BayesianDataFusion.jl package

This gives reference and examples for BayesianDataFusion.jl.

Features

BayesianDataFusion.jl provides parallel and highly optimized implementation for

Bayesian Probabilistic Matrix Factorization (BPMF)
Bayesian Probabilistic Tensor Factorization (BPTF)
Macau - Bayesian Multi-relational Factorization with Side Information

These methods allow to predict unobserved values in the matrices (or tensors). Since they are all Bayesian methods we can also measure the uncertainty of the predictions. BPMF and BPTF are special cases of Macau. Macau adds

use of entity side information to improve factorization (e.g, user and/or movie features for factorizing movie ratings)
use of relation side information to improve factorization (e.g., data about when user went to see particular movie)
factorization of several matrices (and tensors) for an entity simultaneously.
Macau can handle high dimensional side-information, e.g., 1,000,000-dimensional user features.

Installation

Inside Julia:

Pkg.clone("https://github.com/jaak-s/BayesianDataFusion.jl.git")

Examples

Next we give simple examples of using Macau for movie ratings prediction from MovieLens data, which is included in the BayesianDataFusion package.

MovieLens

We will use macau function to factorize (incompletely observed) matrix of movie ratings with side information for both users and movies. The side information contains basic features about users like age group and gender and genre information for movies. To run the example first install Julia library for reading matlab files

Pkg.add("MAT")

Example code

using BayesianDataFusion
using MAT
## load and setup data
pkgdir = Pkg.dir("BayesianDataFusion")
data   = matread("$pkgdir/data/movielens_1m.mat")
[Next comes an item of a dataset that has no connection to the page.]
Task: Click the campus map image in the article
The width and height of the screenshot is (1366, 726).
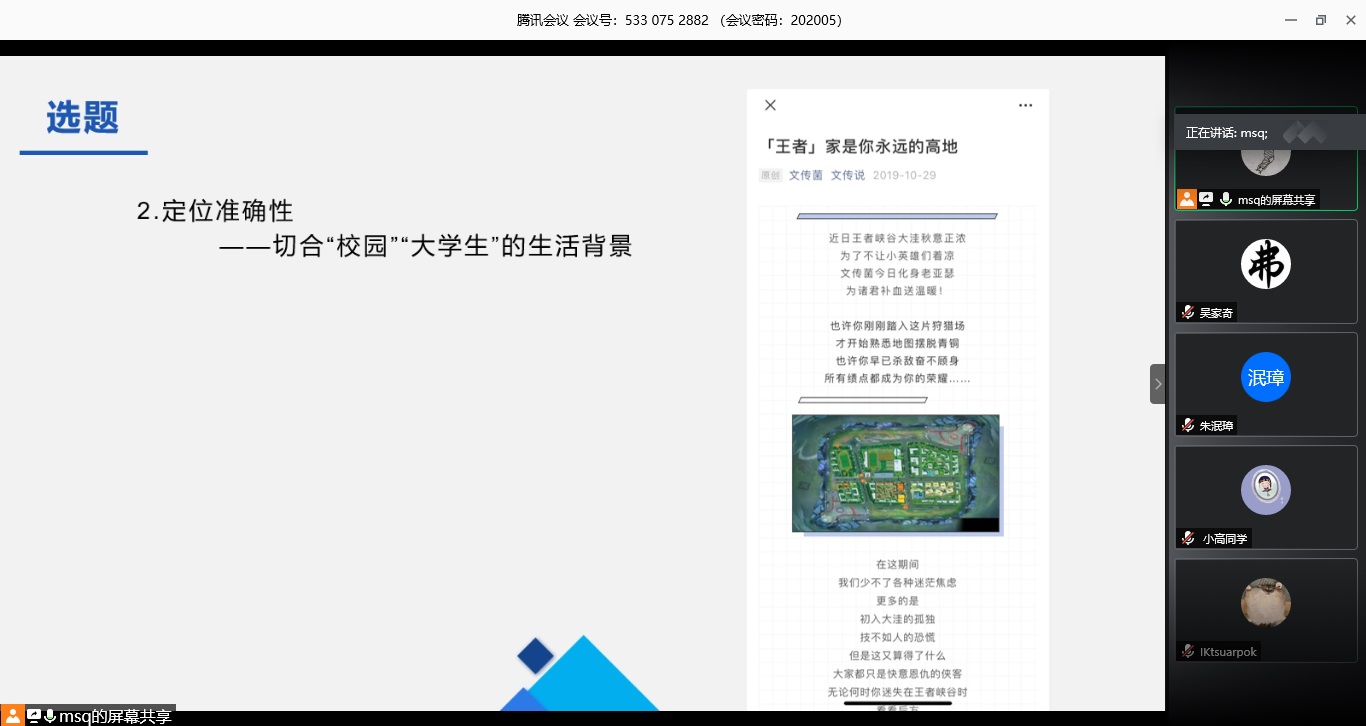Action: 895,473
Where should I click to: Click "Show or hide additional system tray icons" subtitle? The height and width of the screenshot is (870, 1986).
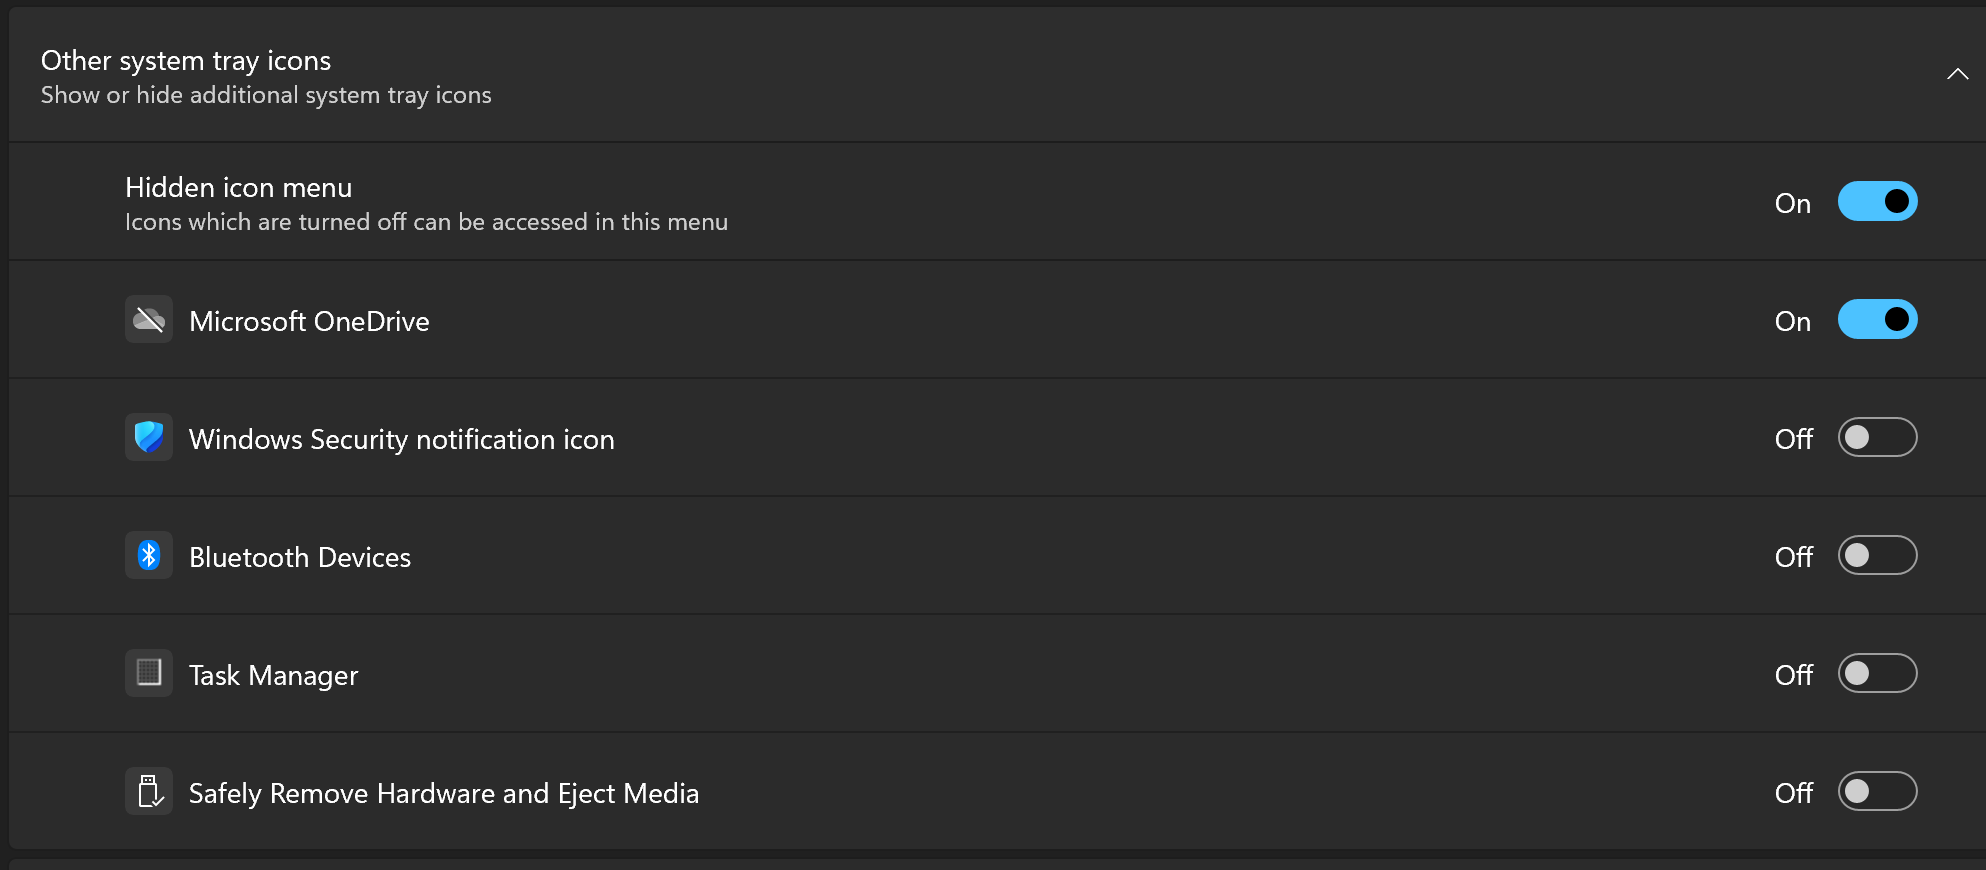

## setup entities, assigning side information through optional argument F
users  = Entity("users",  F=data["Fu"]);
movies = Entity("movies", F=data["Fv"]);

## setup the relation between users and movies, data from sparse matrix data["X"]
## first element in '[users, movies]' corresponds to rows and second to columns of data["X"]
ratings = Relation(data["X"], "ratings", [users, movies], class_cut = 2.5);

## assign 500,000 of the observed ratings randomly to the test set
assignToTest!(ratings, 500_000)

## precision of the ratings to 1.5 (i.e., variance of 1/1.5)
setPrecision!(ratings, 1.5)

## the model (with only one relation)
RD = RelationData(ratings)

## run Gibbs sampler of Macau with 10 latent dimensions, total of 100 burnin and 400 posterior samples
result = macau(RD, burnin=100, psamples=400, clamp=[1.0, 5.0], num_latent=10)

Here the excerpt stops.